Por José María Marcos (*)
Había dado los mejores años en esa búsqueda, y recién cuando la vida se acababa, se encontraba frente al mítico santuario, que según las fábulas era un espejismo que atraía a los hombres hacia una muerte segura en medio de la cordillera.
Atardecía cuando por fin llegó al Templo de los Dragones, donde una secta había adorado a esas fabulosas serpientes que se remontaban a los orígenes de la humanidad.
Aún no había nevado, pero hacía mucho frío y pronto volvería la noche. Hacía días que deambulaba solo, comiendo raíces y durmiendo a la intemperie, tapado apenas con una manta raída. El resto de la expedición (los tres últimos locos que había logrado convencer) lo abandonaron, igual que otros tantos a lo largo de su vida.
Ingresó a paso cansino, con las pocas fuerzas que le quedaban. Cuando su vista se acostumbró a la penumbra, vio que en el centro se levantaba la figura de un enorme dragón y que cientos de cadáveres lo rodeaban, como si alguien les hubiese arrebatado la vida simultáneamente durante una ceremonia.

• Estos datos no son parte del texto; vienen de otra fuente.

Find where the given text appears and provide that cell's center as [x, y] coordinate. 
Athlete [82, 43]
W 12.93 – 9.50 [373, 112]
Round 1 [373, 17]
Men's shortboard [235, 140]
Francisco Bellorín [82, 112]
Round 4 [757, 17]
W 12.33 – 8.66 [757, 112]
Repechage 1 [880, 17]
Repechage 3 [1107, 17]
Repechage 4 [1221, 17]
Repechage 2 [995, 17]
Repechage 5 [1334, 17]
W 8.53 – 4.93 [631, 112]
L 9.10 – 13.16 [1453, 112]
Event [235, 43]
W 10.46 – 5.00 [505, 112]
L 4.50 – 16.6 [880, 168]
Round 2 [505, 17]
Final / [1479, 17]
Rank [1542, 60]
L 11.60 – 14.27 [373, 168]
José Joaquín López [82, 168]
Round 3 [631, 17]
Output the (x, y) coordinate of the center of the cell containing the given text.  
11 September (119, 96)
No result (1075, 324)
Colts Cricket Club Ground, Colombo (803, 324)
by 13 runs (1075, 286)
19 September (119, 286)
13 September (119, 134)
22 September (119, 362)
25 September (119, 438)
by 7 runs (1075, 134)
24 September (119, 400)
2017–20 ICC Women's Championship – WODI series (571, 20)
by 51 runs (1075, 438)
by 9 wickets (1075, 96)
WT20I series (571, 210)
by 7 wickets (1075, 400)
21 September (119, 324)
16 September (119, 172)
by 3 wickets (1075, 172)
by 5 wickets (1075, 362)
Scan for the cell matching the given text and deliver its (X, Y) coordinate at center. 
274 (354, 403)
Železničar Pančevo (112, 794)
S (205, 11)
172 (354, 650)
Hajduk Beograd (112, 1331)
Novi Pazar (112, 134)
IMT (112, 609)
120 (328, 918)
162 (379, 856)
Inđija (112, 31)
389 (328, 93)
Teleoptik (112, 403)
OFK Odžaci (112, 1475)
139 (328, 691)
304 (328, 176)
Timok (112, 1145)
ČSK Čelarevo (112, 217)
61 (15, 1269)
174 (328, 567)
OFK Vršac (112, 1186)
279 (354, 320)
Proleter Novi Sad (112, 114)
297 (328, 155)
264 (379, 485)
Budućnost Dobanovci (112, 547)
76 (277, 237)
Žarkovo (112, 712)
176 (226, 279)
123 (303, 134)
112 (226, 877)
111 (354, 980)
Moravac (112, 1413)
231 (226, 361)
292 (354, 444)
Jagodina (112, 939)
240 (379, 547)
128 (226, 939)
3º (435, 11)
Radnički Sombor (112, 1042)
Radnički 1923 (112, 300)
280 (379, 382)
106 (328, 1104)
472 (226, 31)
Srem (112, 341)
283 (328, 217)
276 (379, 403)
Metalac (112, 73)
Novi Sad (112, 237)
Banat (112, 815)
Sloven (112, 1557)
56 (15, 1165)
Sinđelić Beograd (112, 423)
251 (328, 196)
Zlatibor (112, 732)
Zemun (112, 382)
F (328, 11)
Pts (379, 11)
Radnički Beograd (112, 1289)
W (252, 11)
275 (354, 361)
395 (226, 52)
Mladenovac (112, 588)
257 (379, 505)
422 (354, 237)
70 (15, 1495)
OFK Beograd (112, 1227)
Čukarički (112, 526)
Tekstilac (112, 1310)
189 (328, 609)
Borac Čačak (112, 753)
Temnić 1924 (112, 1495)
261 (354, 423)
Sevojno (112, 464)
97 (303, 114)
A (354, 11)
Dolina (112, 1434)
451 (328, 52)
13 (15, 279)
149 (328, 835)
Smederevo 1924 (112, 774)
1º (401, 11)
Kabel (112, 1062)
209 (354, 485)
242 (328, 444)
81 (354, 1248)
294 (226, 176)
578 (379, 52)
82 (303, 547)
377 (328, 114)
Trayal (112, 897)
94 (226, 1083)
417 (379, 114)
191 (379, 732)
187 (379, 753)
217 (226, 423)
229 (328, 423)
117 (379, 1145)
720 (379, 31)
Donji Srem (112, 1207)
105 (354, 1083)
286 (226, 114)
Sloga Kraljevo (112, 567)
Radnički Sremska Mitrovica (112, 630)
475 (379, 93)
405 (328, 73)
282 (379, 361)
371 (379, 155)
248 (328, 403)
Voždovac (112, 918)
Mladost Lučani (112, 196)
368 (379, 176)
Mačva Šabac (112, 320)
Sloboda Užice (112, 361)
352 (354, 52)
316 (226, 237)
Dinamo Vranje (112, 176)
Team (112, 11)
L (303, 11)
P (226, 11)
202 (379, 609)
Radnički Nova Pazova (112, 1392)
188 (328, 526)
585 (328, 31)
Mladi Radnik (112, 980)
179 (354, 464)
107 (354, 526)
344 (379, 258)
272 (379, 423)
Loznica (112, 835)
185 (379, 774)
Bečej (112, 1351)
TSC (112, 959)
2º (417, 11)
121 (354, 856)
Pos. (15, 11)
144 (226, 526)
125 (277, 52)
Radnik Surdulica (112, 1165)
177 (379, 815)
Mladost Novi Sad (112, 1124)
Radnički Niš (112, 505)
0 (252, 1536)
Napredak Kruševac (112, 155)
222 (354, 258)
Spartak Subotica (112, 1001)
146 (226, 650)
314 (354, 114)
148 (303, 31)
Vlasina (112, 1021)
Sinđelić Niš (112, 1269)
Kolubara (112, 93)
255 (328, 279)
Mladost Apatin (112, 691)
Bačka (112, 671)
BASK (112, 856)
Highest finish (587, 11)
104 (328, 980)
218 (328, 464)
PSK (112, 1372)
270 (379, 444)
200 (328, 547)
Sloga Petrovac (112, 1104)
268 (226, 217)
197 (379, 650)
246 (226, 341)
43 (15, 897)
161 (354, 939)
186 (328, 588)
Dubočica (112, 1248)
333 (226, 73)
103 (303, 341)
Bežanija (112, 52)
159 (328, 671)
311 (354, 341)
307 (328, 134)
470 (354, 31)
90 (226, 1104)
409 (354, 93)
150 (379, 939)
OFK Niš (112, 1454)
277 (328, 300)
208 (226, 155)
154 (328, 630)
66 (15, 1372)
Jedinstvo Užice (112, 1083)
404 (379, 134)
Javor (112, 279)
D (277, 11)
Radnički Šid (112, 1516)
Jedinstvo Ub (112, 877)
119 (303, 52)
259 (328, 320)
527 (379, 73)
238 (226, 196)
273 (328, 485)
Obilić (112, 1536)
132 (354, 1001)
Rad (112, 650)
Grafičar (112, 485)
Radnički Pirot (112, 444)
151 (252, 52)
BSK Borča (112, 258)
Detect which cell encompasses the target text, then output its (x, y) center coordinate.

Caminó hacia la figura, por encima de aquellos hombres, y la acarició. Por un instante, sintió la fuerza de todos los dragones y la devoción de quienes los hicieron realidad con su fe.
Se arrodilló, exhausto, y tosió. Las tinieblas se arrastraban a su alrededor, imitando el avance de una marea. Volvió a toser y se recostó sobre la fría superficie, entre los cuerpos. Cerró los ojos, sonrió, y decidió esperar. Algún día, lo confundirían con uno de los devotos de aquella admirable hermandad.
Cuando la oscuridad terminó de llegar, su respiración ya se había acompasado al ritmo de la eternidad.
(*) El relato forma parte de la edición Nº 99 de miNatura, dedicada al género breve fantástico. Especial “Dragones”.